If you're a woman and you love wine, then you must be a complete idiot.
That's the only logical conclusion we were able to draw after stumbling upon a slew of borderline misogynistic marketing ploys to influence our (since we are most assuredly a "she") wine-purchasing decisions. With some research claiming that women are responsible for 80 percent of the wine purchased for home consumption, it's no wonder that some brands will push any crazy "girlie" wine idea they can dream up in order to get their hands into our wine kitty. We can certainly appreciate that there is some subset of our demographic that is seeking -- to put it nicely -- "softer" messaging about wine, which for too long has been largely targeted to men. But on behalf of our wine-loving gender, we simply must call bullshit on these overly sexist and, in one case, downright misleading wine-marketing concepts. Turn the page for three marketing ploys so egregious, we had to say "WTF!?"
Wine In a
Box Purse: Does any winemaker seriously believe women are so vapid that they'd like to treat their wine as a fashion accessory? Apparently the folks behind Volére Wine Couture think just that. Frankly, we find ourselves feeling less than enthusiastic about a wine producer whose website lists its wine's "fashion forward design" as a primary descriptor. Lucky women can choose between three equally stylish varieties of purses -- a pinot grigio, a merlot or a rosé -- to take to their next jewelry party or scrapbooking session, since the purse is (surprise!) actually a resealable 1.5 liter box. Actually, that may be the only thing we like about these wines, since we favor eco-friendly options -- just not the kind that make us look and feel like a kid playing dress up.

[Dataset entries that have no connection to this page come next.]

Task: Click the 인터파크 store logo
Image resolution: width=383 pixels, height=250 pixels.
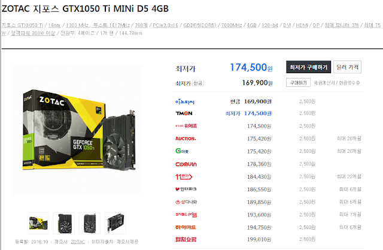Action: (186, 189)
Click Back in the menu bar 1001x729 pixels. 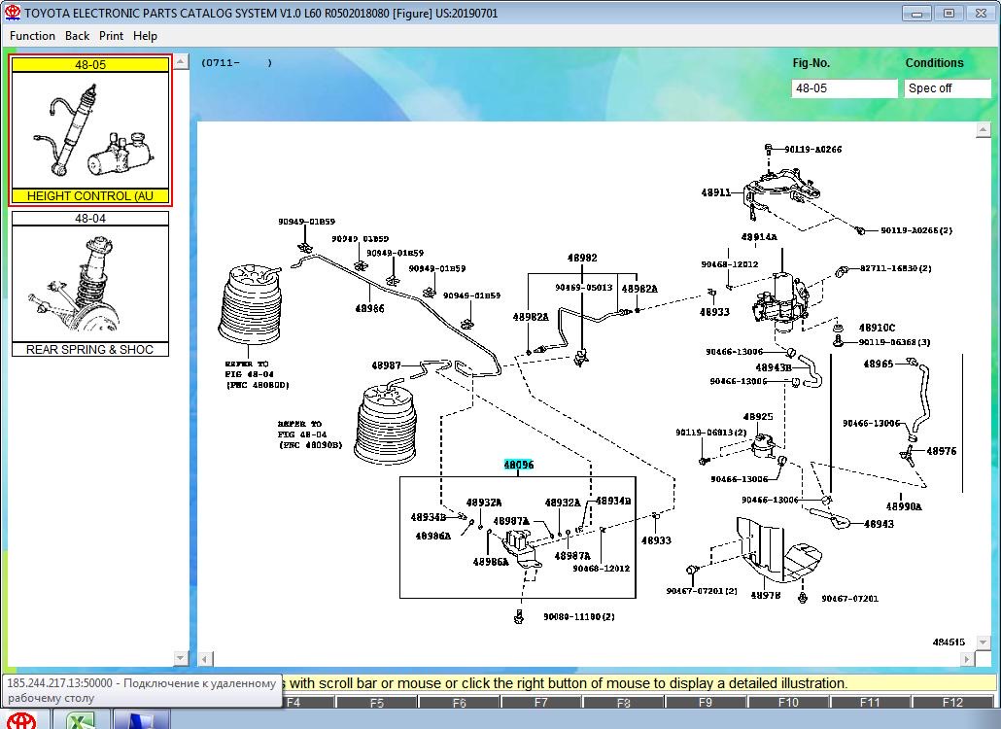point(77,35)
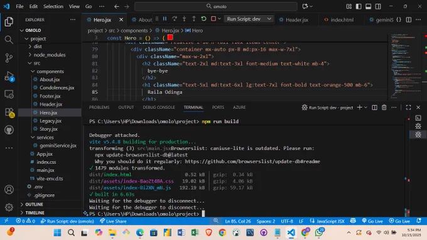Split the terminal panel
The height and width of the screenshot is (240, 427).
tap(374, 107)
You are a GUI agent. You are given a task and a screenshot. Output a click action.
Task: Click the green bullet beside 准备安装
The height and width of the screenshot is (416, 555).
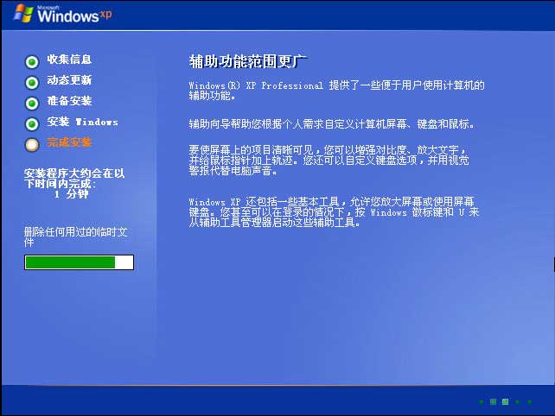pyautogui.click(x=32, y=103)
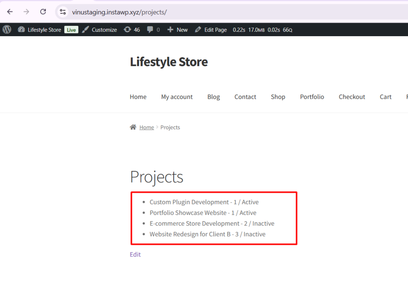Reload the page with refresh icon
Viewport: 408px width, 298px height.
tap(43, 12)
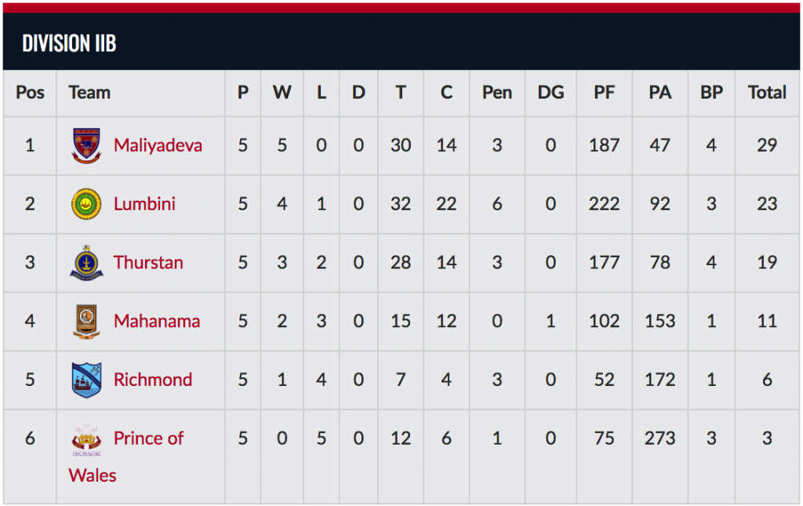
Task: Click Lumbini's PF value 222
Action: point(605,204)
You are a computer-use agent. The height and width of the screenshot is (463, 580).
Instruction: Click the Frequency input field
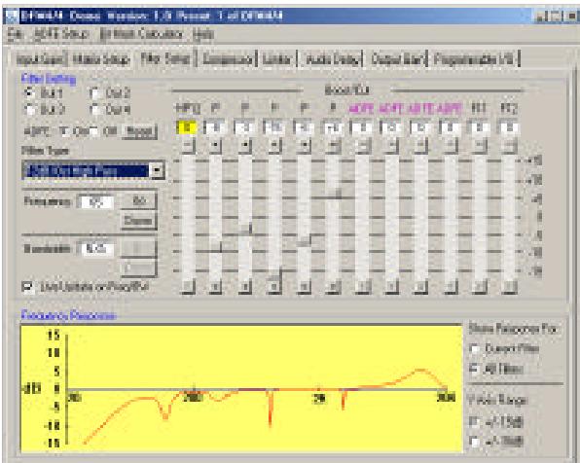(96, 202)
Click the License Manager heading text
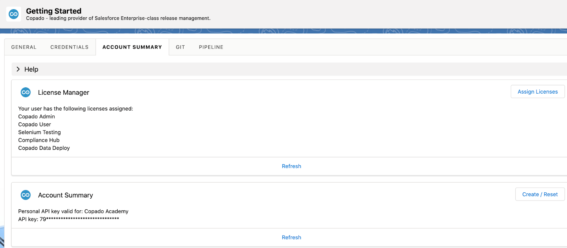 [x=63, y=93]
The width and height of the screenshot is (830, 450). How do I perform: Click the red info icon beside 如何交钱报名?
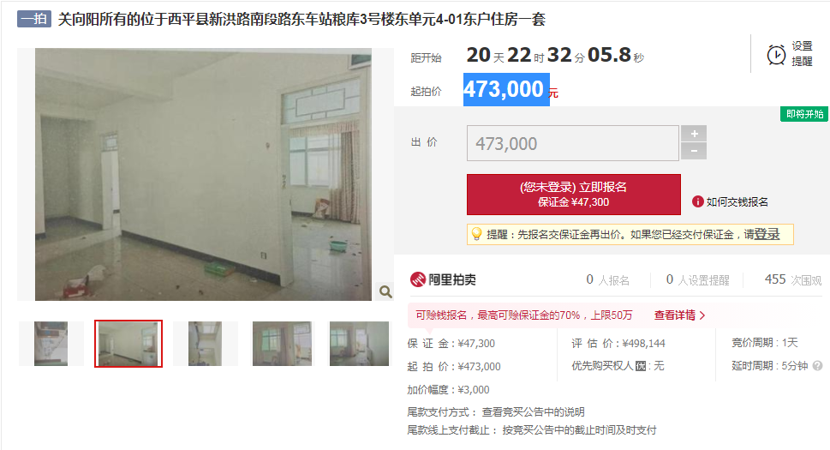tap(698, 201)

They Cannot Be Serious: Finally! Wine-loving women around the world can breathe a sigh of relief, because someone was smart enough to develop a set of wines designed specifically to suit a woman's "ever-changing world" and "pair with our personalities." But wait, it gets better. According to the thoughtful cats behind Be. Wines, there's always a perfect bottle to go along with a wide array of fashion and activity choices. And since we women are such fey, fickle creatures, the brand has come up with four wines to address our unique, ever-changing natures: There's Be. Fresh, a chardonnay that's "an ode to serendipity"; Be. Flirty, a pink moscato, a wine "inspired by a perfect blend of confidence and playfulness with a delightful finish of fun"; Be. Bright, a pinot grigio "full of light and lovely whimsical wisdom complemented by the perfect touch of unforgettable charm"; and Be. Radiant, a riesling with flavors that "linger like that perfect evening that still floods your daydreams with sly smiles." And that's not all. The oh-so-clever pairing utility allows us to pick the two -- um, accessories? -- that best align with our mood, which in turn will help us decide which wine to drink. Choose "stiletto" and "cookie" (because we're always rocking sky-high heels while nibbling delicately on macarons), and you discover that the ideal wine to sip on just such an occasion is the flirty-licious moscato. If you're the kind of girl who's more the "tambourine" and "lasso" type, the genius recommendation is riesling.
Skinnygirls Do [Bad] Wine: This particular wine marketing ploy pissed us off even more than the others, because it preys on misleading information and perpetuates ridiculous stereotypes. Real Housewives of New York City alum Bethenny Frankel made so much money with her line of lower-calorie Skinnygirl margaritas and pre-mixed cocktails that she figured she might as well make a product play for the woman who both loves wine and worries about her weight. Thanks to her, we now have three "guilt-free" Skinnygirl Blends: a California red, a California white and a California rosé. The company's website proclaims that the "smooth and grounded" red delivers "all of the good parts of a breakup -- chocolate, berries, caramel and crème brulee," with "none of the bad (puffy eyes and extra calories)." Wow. We're offended just reading that sentence. The worst part of this pandering, though, is the claim that the wines are "amazingly" low-calorie, attempting to assuage our fears of weight gain by assuring us that each five-ounce glass of Skinnygirl wine contains just 100 calories...which is such a ginormous savings over the typical 110 to 125 calories we might rack up drinking a non-Skinnygirl wine. But after sipping one of these severely flavor-challenged offerings, we are more than willing to spend an extra three minutes on the treadmill to make up the difference.